▸ Collected data:
************
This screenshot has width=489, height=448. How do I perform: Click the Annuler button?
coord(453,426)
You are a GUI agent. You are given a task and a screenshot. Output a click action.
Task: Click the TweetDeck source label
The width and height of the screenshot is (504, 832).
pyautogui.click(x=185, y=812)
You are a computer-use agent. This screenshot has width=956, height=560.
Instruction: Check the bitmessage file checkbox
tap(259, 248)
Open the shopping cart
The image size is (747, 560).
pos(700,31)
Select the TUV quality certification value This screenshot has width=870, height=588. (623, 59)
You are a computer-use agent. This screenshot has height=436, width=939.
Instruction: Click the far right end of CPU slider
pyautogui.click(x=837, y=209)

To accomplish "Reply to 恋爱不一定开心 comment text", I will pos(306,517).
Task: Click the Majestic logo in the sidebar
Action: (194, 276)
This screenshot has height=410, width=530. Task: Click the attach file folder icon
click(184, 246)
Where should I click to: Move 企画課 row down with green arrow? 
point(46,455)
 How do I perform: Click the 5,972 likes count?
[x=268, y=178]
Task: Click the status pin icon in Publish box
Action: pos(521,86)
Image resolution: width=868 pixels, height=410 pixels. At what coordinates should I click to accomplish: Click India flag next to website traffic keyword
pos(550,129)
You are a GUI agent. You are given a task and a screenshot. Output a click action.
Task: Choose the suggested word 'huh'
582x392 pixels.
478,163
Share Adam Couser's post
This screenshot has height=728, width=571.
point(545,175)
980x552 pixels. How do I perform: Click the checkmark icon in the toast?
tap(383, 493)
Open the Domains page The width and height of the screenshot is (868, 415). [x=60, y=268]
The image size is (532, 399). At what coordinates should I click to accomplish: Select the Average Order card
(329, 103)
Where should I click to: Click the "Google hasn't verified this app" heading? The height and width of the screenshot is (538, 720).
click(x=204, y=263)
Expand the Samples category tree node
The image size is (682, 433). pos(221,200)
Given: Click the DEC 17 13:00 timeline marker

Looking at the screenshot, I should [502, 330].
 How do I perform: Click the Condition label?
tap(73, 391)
************
▸ Problem description: With no line skipped, repeat the records exactly.

▸ Answer for the task:
This screenshot has width=489, height=448. How do I perform: Click the Annuler button?
coord(453,426)
You are a GUI agent. You are given a task and a screenshot. Output a click action.
Task: Click the TweetDeck source label
The width and height of the screenshot is (504, 832).
pyautogui.click(x=185, y=812)
You are a computer-use agent. This screenshot has width=956, height=560.
Instruction: Check the bitmessage file checkbox
tap(259, 248)
Open the shopping cart
The image size is (747, 560).
pos(700,31)
Select the TUV quality certification value This screenshot has width=870, height=588. (623, 59)
You are a computer-use agent. This screenshot has height=436, width=939.
Instruction: Click the far right end of CPU slider
pyautogui.click(x=837, y=209)

To accomplish "Reply to 恋爱不一定开心 comment text", I will pos(306,517).
Task: Click the Majestic logo in the sidebar
Action: (194, 276)
This screenshot has height=410, width=530. Task: Click the attach file folder icon
click(184, 246)
Where should I click to: Move 企画課 row down with green arrow? 
point(46,455)
 How do I perform: Click the 5,972 likes count?
[x=268, y=178]
Task: Click the status pin icon in Publish box
Action: pos(521,86)
Image resolution: width=868 pixels, height=410 pixels. At what coordinates should I click to accomplish: Click India flag next to website traffic keyword
pos(550,129)
You are a GUI agent. You are given a task and a screenshot. Output a click action.
Task: Choose the suggested word 'huh'
582x392 pixels.
478,163
Share Adam Couser's post
This screenshot has height=728, width=571.
point(545,175)
980x552 pixels. How do I perform: Click the checkmark icon in the toast?
tap(383, 493)
Open the Domains page The width and height of the screenshot is (868, 415). [x=60, y=268]
The image size is (532, 399). At what coordinates should I click to accomplish: Select the Average Order card
(329, 103)
Where should I click to: Click the "Google hasn't verified this app" heading? The height and width of the screenshot is (538, 720).
click(x=204, y=263)
Expand the Samples category tree node
The image size is (682, 433). pos(221,200)
Given: Click the DEC 17 13:00 timeline marker

Looking at the screenshot, I should [502, 330].
 How do I perform: Click the Condition label?
tap(73, 391)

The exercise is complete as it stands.